━━━━━ Seitenauszug
Ratspräsident Michel bietet "neuen Gründungspakt" für EU-USA-Beziehungen an

Die EU blickt mit Erleichterung und Hoffnung auf die künftigen Beziehungen zu den USA nach der Amtseinführung des neuen US-Präsidenten Joe Biden. EU-Ratspräsident Charles Michel stellte Washington am Mittwoch bei einer Rede im Brüsseler Europaparlament einen "neuen Gründungspakt" für die Zusammenarbeit in Aussicht. Kommissionspräsidentin Ursula von der Leyen begrüßte die USA unter Biden "zurück im Kreis gleichgesinnter Staaten".
━━━━━━━━━━
━━━━━ Gesammeltes Material
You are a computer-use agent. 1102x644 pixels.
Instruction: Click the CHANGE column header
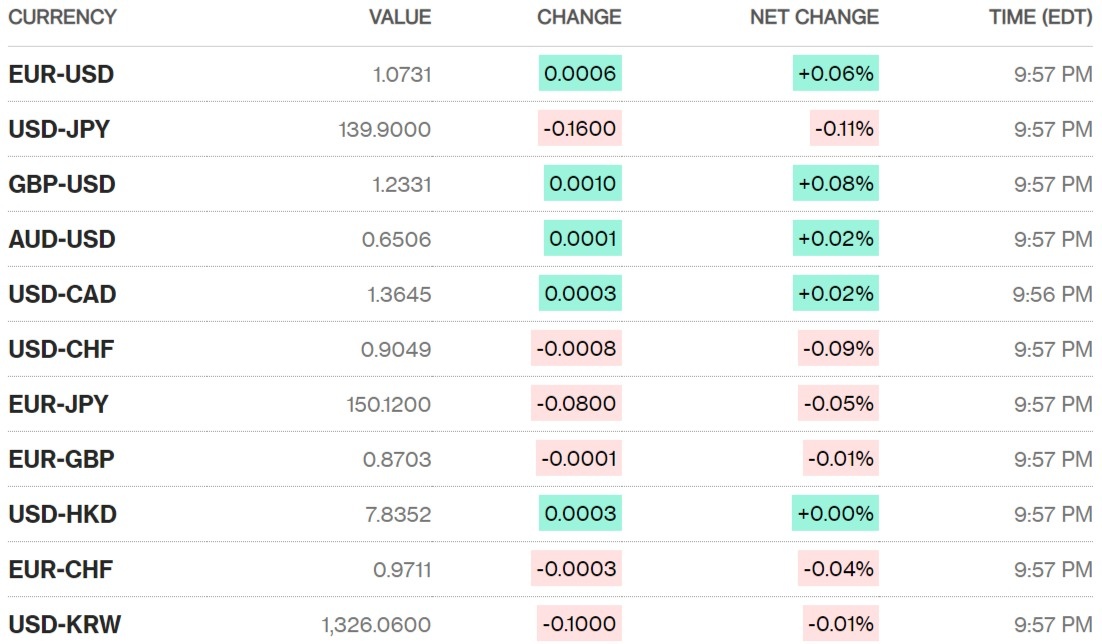pyautogui.click(x=579, y=17)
━━━━━━━━━━
Schriftliche Aufgabe 1 –
Beantworte zum Text über die EU-USA-Beziehungen diese Fragen:
(a) Welches Amt trägt Charles Michel laut Überschrift?
(b) An welchem Wochentag hielt Michel seine Rede?
(c) Wie begrüßte Ursula von der Leyen die USA unter Biden?
Schriftliche Aufgabe 2 –
Übertrage folgenden Satz aus dem Text über die EU-USA-Beziehungen ins Englische: „Die EU blickt mit Erleichterung und Hoffnung auf die künftigen Beziehungen zu den USA nach der Amtseinführung des neuen US-Präsidenten Joe Biden.“
Schriftliche Aufgabe 3 –
Knüpfe bitte an den letzten Satz des Textes über die EU-USA-Beziehungen an und schreibe ihn weiter.

Richtige Antwort 1 –
(a) Ratspräsident
(b) Am Mittwoch
(c) „zurück im Kreis gleichgesinnter Staaten“

Richtige Antwort 2 –
The EU is looking with relief and hope at its future relations with the USA following the inauguration of the new US President Joe Biden.

Richtige Antwort 3 –
"Nach vier langen Jahren wird Europa wieder einen Freund im Weißen Haus haben", sagte von der Leyen mit Blick auf die Präsidentschaft von Donald Trump, der stark auf nationale Alleingänge gesetzt hatte. Die Welt habe lange gewartet. "Dieser Tag bringt die USA zurück." Europa stehe bereit, um "die Verbindung mit seinem alten und vertrauten Partner wieder aufzunehmen, um neues Leben in unsere geschätzte Allianz zu bringen". Der erklärte Anhänger des Multilateralismus Biden wird am Mittwoch als neuer US-Präsident vereidigt.

Ratspräsident Michel äußerte die Hoffnung, dass die neue transatlantische Bindung Europa und die USA "stärker" und die Welt "besser" machen werde. Er nannte fünf Prioritäten für die Zusammenarbeit: die Förderung multilateraler Zusammenarbeit, den Kampf gegen die Corona-Krise, das Vorgehen gegen den Klimawandel, den Wiederaufbau der Wirtschaft durch fairen Handel und digitalen Wandel sowie "ein Bündeln der Kräfte bei Sicherheit und Frieden".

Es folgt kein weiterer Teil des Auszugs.